┌─ Record set

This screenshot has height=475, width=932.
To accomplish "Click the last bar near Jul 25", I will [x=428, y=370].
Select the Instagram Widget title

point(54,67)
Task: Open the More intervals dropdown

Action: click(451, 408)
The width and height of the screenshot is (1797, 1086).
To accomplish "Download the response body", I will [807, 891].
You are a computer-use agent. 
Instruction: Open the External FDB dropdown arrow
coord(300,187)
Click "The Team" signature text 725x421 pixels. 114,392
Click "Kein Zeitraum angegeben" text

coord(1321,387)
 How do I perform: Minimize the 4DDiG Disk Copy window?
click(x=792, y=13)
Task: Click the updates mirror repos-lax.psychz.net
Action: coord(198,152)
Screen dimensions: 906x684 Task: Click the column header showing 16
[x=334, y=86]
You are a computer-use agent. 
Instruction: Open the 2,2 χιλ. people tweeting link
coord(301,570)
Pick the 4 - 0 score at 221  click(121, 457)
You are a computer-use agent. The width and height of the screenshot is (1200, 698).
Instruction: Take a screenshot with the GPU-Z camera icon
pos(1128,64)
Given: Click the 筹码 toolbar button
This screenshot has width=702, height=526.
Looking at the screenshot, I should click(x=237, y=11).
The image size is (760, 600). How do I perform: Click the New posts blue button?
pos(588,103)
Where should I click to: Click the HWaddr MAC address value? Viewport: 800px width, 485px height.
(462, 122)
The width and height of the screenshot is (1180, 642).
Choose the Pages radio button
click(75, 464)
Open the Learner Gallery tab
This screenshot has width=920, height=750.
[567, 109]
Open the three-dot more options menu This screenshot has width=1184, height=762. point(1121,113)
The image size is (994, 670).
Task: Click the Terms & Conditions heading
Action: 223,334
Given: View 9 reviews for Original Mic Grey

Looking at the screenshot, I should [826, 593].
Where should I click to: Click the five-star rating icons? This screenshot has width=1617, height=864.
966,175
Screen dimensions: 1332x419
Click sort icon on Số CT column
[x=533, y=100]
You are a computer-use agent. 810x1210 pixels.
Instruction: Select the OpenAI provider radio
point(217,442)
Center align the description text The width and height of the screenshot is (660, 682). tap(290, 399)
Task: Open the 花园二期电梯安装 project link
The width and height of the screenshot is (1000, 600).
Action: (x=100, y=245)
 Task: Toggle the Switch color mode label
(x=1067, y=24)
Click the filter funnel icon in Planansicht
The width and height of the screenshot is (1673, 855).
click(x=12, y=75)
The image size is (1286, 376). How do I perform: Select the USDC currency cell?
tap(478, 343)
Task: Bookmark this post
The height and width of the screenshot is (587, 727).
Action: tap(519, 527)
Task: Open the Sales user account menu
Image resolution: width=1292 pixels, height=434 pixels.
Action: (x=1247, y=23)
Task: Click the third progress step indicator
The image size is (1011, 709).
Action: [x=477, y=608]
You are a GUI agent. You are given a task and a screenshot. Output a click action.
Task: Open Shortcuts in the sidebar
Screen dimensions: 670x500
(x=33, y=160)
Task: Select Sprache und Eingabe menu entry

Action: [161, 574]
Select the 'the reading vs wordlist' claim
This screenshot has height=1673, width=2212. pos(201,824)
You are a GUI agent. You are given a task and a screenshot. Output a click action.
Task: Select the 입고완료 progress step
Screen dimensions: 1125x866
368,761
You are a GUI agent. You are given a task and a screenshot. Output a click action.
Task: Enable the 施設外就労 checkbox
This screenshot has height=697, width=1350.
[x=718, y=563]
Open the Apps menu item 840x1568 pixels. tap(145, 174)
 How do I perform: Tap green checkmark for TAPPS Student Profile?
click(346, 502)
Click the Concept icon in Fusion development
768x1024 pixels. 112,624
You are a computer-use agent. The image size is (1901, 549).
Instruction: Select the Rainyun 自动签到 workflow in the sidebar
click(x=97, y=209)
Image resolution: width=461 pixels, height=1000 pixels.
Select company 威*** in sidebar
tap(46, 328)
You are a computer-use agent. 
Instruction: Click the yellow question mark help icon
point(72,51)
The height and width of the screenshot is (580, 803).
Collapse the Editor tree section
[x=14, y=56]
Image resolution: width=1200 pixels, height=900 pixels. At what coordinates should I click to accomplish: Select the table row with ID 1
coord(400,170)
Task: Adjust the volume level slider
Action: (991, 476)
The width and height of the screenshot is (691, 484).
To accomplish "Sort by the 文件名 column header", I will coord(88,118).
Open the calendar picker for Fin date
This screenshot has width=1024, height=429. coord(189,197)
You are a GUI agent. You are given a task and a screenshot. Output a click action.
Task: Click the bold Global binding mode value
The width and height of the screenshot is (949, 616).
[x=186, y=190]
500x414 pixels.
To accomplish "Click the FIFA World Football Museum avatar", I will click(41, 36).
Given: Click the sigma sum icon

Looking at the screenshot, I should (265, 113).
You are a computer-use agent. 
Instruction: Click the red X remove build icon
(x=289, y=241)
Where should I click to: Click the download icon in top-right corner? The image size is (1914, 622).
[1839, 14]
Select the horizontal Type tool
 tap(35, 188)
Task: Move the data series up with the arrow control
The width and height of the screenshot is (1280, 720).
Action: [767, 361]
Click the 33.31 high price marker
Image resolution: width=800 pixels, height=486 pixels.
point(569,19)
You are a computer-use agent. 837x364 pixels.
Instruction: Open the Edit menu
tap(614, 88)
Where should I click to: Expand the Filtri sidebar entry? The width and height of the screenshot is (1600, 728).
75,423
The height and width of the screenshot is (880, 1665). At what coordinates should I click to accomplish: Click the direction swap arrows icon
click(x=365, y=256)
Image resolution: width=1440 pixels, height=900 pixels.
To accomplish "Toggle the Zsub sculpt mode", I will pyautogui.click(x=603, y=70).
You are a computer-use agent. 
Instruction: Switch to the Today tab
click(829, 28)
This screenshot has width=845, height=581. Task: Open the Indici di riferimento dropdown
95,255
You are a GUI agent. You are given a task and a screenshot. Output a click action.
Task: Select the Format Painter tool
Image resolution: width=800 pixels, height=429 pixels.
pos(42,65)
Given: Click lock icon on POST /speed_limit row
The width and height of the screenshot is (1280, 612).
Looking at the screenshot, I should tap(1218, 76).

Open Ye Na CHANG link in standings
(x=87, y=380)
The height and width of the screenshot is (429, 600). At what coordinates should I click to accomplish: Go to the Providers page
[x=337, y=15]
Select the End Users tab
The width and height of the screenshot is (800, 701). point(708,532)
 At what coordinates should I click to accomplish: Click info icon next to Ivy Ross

└─

» **Task objective**
Please copy each line of the records above that holds the word "will".

» **Written response**
To accomplish "Click the last bar near Jul 25", I will [x=428, y=370].
To accomplish "Download the response body", I will [807, 891].
To accomplish "Sort by the 文件名 column header", I will coord(88,118).
To accomplish "Click the FIFA World Football Museum avatar", I will click(41, 36).
To accomplish "Toggle the Zsub sculpt mode", I will pyautogui.click(x=603, y=70).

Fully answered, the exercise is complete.